* **WHAT NEEDS TO BE DONE**
Output the records that follow, keeping every line exactly as it is.

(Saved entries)
----------------

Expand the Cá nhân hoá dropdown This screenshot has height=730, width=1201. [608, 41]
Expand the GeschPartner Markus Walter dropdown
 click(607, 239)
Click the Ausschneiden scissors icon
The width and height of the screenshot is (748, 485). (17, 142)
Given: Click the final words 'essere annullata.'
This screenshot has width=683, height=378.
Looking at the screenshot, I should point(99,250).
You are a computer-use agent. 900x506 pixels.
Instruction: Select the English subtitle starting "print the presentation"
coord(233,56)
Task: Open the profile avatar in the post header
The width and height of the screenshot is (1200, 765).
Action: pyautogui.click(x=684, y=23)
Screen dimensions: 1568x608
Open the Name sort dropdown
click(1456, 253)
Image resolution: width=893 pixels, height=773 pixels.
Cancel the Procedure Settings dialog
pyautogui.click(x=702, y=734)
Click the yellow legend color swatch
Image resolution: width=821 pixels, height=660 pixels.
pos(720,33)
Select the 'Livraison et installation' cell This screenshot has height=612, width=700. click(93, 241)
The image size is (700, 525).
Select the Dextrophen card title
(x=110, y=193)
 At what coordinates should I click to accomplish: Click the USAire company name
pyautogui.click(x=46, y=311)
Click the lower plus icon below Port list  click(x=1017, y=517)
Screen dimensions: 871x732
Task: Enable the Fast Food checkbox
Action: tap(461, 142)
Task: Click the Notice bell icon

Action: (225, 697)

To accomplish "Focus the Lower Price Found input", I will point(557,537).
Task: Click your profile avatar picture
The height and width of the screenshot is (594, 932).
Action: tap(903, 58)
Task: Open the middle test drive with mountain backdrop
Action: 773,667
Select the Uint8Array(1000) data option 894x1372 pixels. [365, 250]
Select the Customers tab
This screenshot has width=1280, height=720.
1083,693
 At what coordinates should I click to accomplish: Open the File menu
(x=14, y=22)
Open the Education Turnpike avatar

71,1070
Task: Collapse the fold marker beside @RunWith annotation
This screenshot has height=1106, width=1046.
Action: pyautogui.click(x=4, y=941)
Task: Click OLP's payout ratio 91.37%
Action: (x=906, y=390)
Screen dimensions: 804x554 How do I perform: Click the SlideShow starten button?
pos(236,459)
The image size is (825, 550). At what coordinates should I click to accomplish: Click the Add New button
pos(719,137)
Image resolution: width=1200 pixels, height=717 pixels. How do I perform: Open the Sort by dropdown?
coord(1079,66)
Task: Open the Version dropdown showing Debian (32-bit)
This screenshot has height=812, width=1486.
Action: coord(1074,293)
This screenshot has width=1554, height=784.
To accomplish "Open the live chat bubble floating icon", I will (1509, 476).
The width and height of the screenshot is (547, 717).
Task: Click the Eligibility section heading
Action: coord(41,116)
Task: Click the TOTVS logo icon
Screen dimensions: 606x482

----------------

* **TASK OUTPUT**
Expand the Cá nhân hoá dropdown This screenshot has height=730, width=1201. [608, 41]
Expand the GeschPartner Markus Walter dropdown
 click(607, 239)
Click the Ausschneiden scissors icon
The width and height of the screenshot is (748, 485). (17, 142)
Given: Click the final words 'essere annullata.'
This screenshot has width=683, height=378.
Looking at the screenshot, I should point(99,250).
You are a computer-use agent. 900x506 pixels.
Instruction: Select the English subtitle starting "print the presentation"
coord(233,56)
Task: Open the profile avatar in the post header
The width and height of the screenshot is (1200, 765).
Action: pyautogui.click(x=684, y=23)
Screen dimensions: 1568x608
Open the Name sort dropdown
click(1456, 253)
Image resolution: width=893 pixels, height=773 pixels.
Cancel the Procedure Settings dialog
pyautogui.click(x=702, y=734)
Click the yellow legend color swatch
Image resolution: width=821 pixels, height=660 pixels.
pos(720,33)
Select the 'Livraison et installation' cell This screenshot has height=612, width=700. click(93, 241)
The image size is (700, 525).
Select the Dextrophen card title
(x=110, y=193)
 At what coordinates should I click to accomplish: Click the USAire company name
pyautogui.click(x=46, y=311)
Click the lower plus icon below Port list  click(x=1017, y=517)
Screen dimensions: 871x732
Task: Enable the Fast Food checkbox
Action: tap(461, 142)
Task: Click the Notice bell icon

Action: (225, 697)

To accomplish "Focus the Lower Price Found input", I will point(557,537).
Task: Click your profile avatar picture
The height and width of the screenshot is (594, 932).
Action: tap(903, 58)
Task: Open the middle test drive with mountain backdrop
Action: 773,667
Select the Uint8Array(1000) data option 894x1372 pixels. [365, 250]
Select the Customers tab
This screenshot has width=1280, height=720.
1083,693
 At what coordinates should I click to accomplish: Open the File menu
(x=14, y=22)
Open the Education Turnpike avatar

71,1070
Task: Collapse the fold marker beside @RunWith annotation
This screenshot has height=1106, width=1046.
Action: pyautogui.click(x=4, y=941)
Task: Click OLP's payout ratio 91.37%
Action: (x=906, y=390)
Screen dimensions: 804x554 How do I perform: Click the SlideShow starten button?
pos(236,459)
The image size is (825, 550). At what coordinates should I click to accomplish: Click the Add New button
pos(719,137)
Image resolution: width=1200 pixels, height=717 pixels. How do I perform: Open the Sort by dropdown?
coord(1079,66)
Task: Open the Version dropdown showing Debian (32-bit)
This screenshot has height=812, width=1486.
Action: coord(1074,293)
This screenshot has width=1554, height=784.
To accomplish "Open the live chat bubble floating icon", I will (1509, 476).
The width and height of the screenshot is (547, 717).
Task: Click the Eligibility section heading
Action: coord(41,116)
Task: Click the TOTVS logo icon
Screen dimensions: 606x482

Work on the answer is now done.